Many contemporary electronic devices have the capability to connect with external or peripheral audio devices. For instance, mobile telephones, tablets, laptop computers, mp3 players and the like are examples of electronic devices that are operable with peripheral audio devices such as a headset, for example, that is external to and distinct from the electronic device. A peripheral device such as a headset may typically comprise mono or stereo speakers for audio playback and possibly a microphone for voice communication.
Such external peripheral audio devices are often connected via a mating connector such as a plug and socket arrangement. For instance, many audio peripherals such as headsets have a jack plug such as a 3.5 mm jack plug for connection to a suitable jack socket on the host electronic device. A well-known arrangement for a jack plug and its associated socket is TRRS (Tip-Ring-Ring-Sleeve), which has four contacts for left audio, right audio, microphone, and ground. In one known arrangement, the tip (T) and first ring (R1) are used for left (L) and right (R) audio, for example left and right loudspeakers, with the second ring (R2) and sleeve (S) used for the microphone (M) and ground return (G) respectively. It will be appreciated that different arrangements for the left and right audio, microphone, and ground contacts are also possible. This provides for transfer of two channels of analogue audio data from the host device to the peripheral and transfer of a single channel of analogue audio data from the peripheral microphone to the host device. Other connectors allow for the transfer of digital data between the peripheral device and the host device.
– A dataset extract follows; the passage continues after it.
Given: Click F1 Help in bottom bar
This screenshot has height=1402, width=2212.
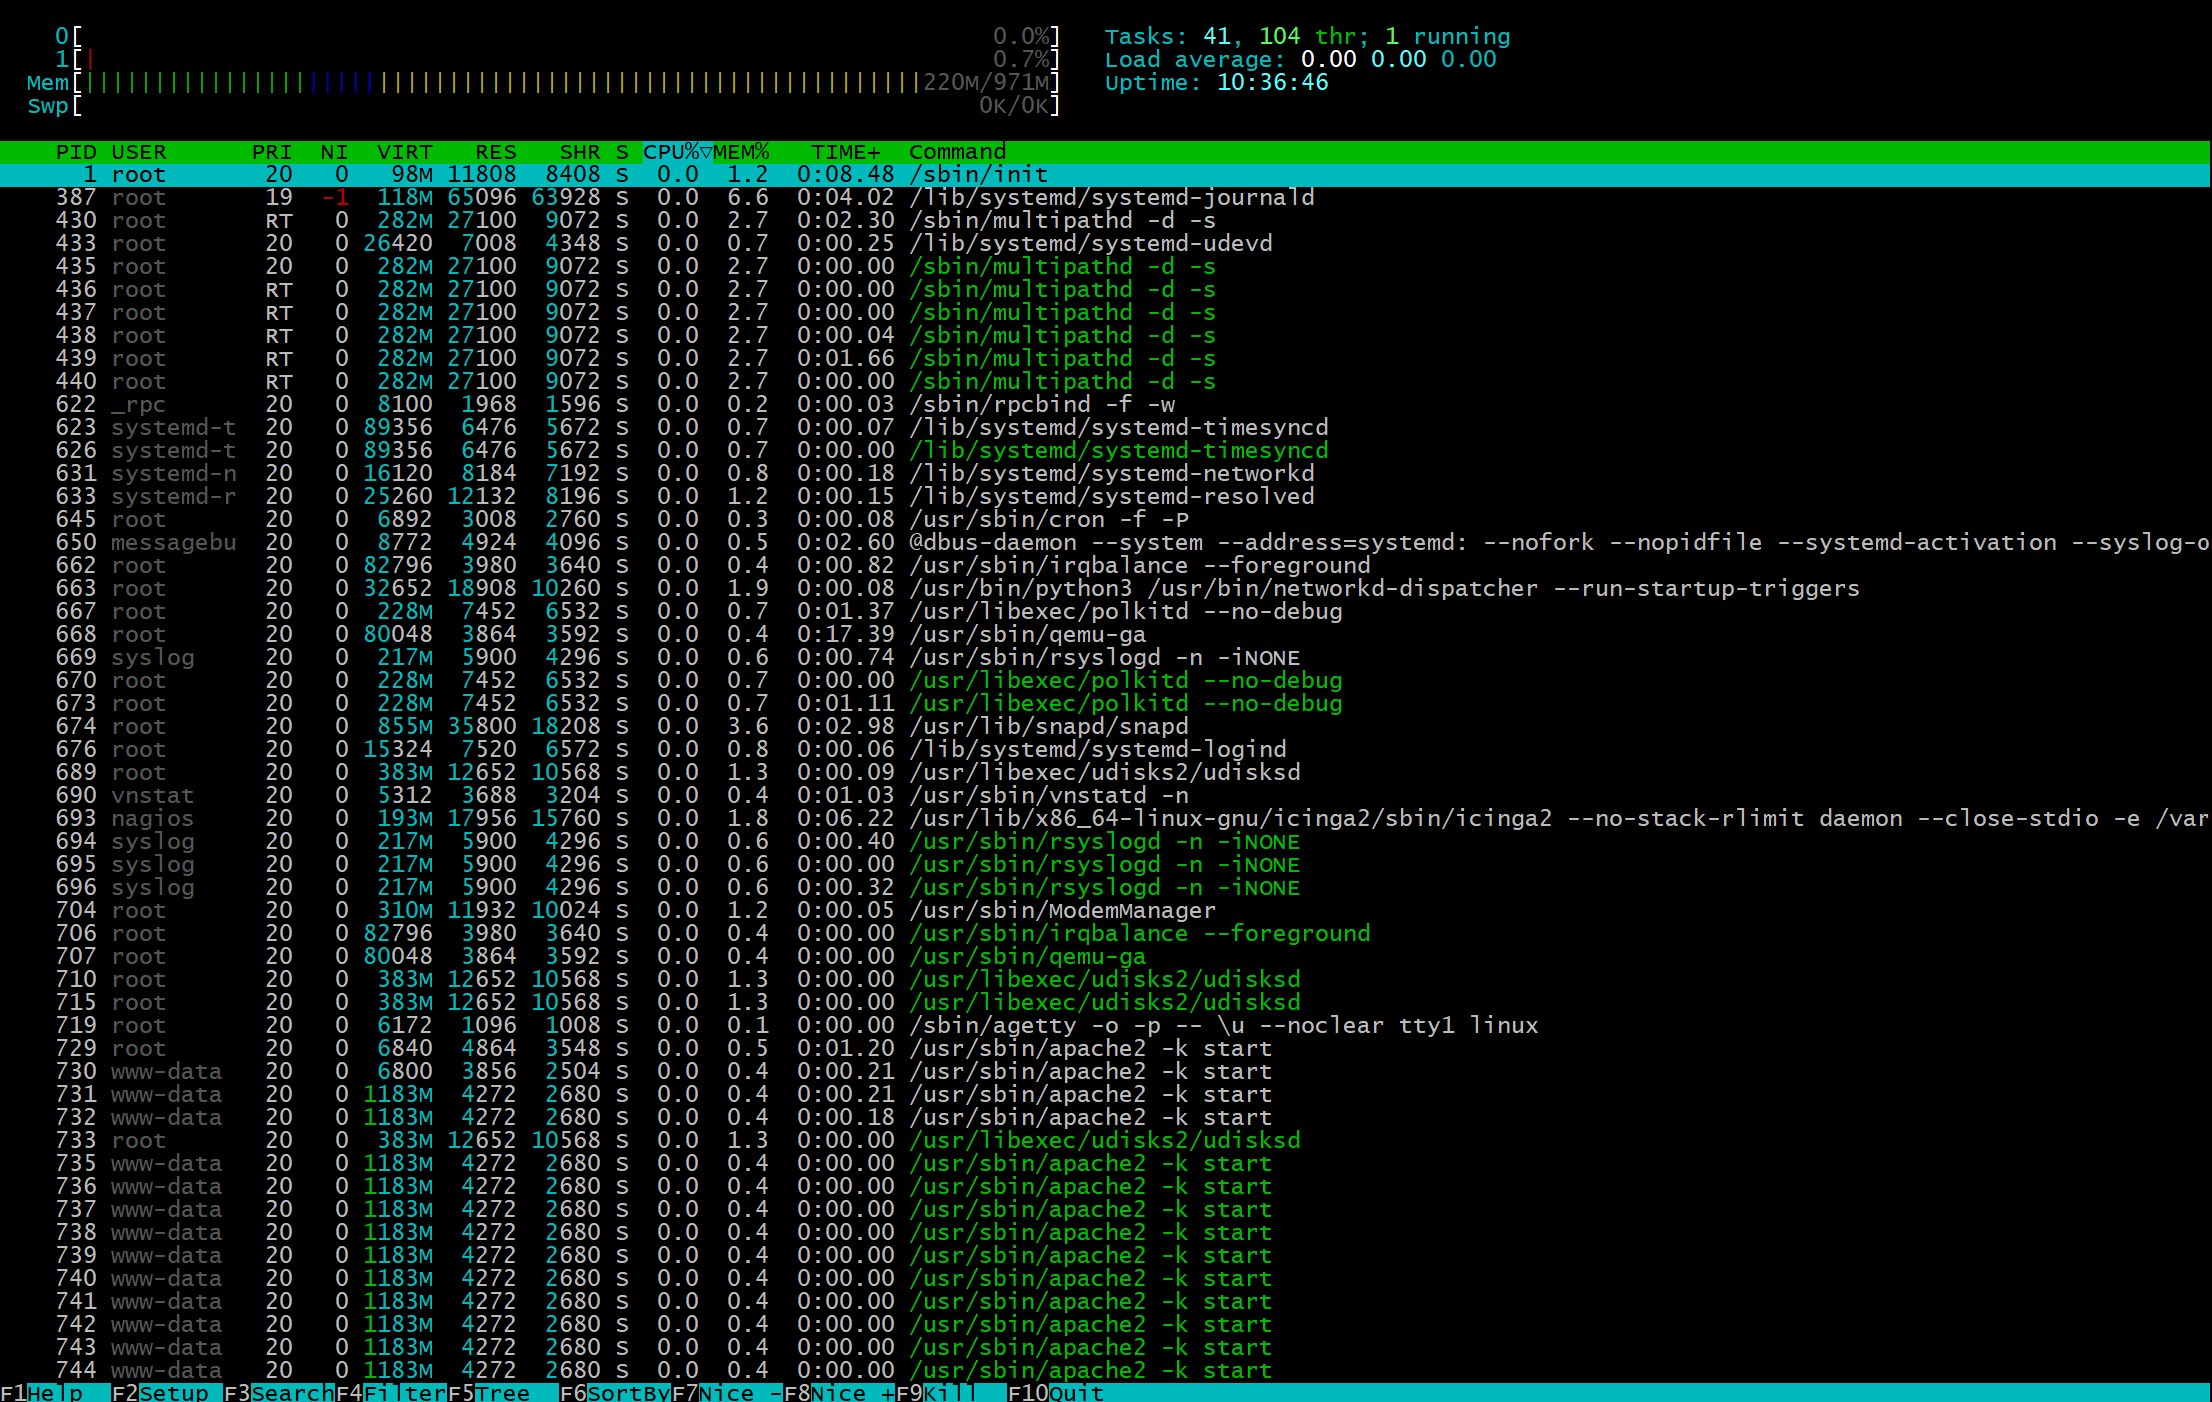Looking at the screenshot, I should tap(55, 1393).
For example, USB connectors are well known and comprise a plurality of pins for the transfer of digital data. The Lightning® connector produced by Apple Inc. is another example. Such digital data connections require configuration, for example to identify the peripheral device and load appropriate drivers for that peripheral device, to assign an address to the peripheral device, and so forth. In the USB standard, such a process is known as enumeration.
In order to save power, a peripheral device may comprise a mechanism to enable it to be switched off, or placed in a low-power state. For example, in one arrangement, the peripheral device may comprise a power button which can be actuated by a user to switch the peripheral device off. In more complicated arrangements, the peripheral device may be switched off or powered down automatically, upon detection of an event such as a voice command or a period of inactivity. The peripheral device may draw power from the host device via the connection, and thus power is saved in the host device by deactivating the peripheral device when not in use.
A problem occurs when such a peripheral device is connected to a host device via a digital data connection (such as a USB connection), and is powered down or switched off without decoupling the connector of the peripheral device from the connector of the host device. Currently, designers are faced with two options upon the peripheral device being switched off: pull down the digital data connection between the host device and the peripheral, or maintain the digital data connection. The problem with pulling down the digital data connection is that the mechanism by which to detect power on of the peripheral device is similarly lost. The user can no longer use the power button on the peripheral, as the transfer of data indicating power on takes place via the digital data connection. Thus present devices utilize the second option, and maintain an active digital data connection between the host device and the peripheral device, even when the peripheral device is otherwise powered down. However, the active digital data connection consumes power in the order of tens of milliamps. Particularly in the field of mobile electronic devices, power consumption is an important consideration and should be reduced to the extent possible. Therefore the second option also has disadvantages.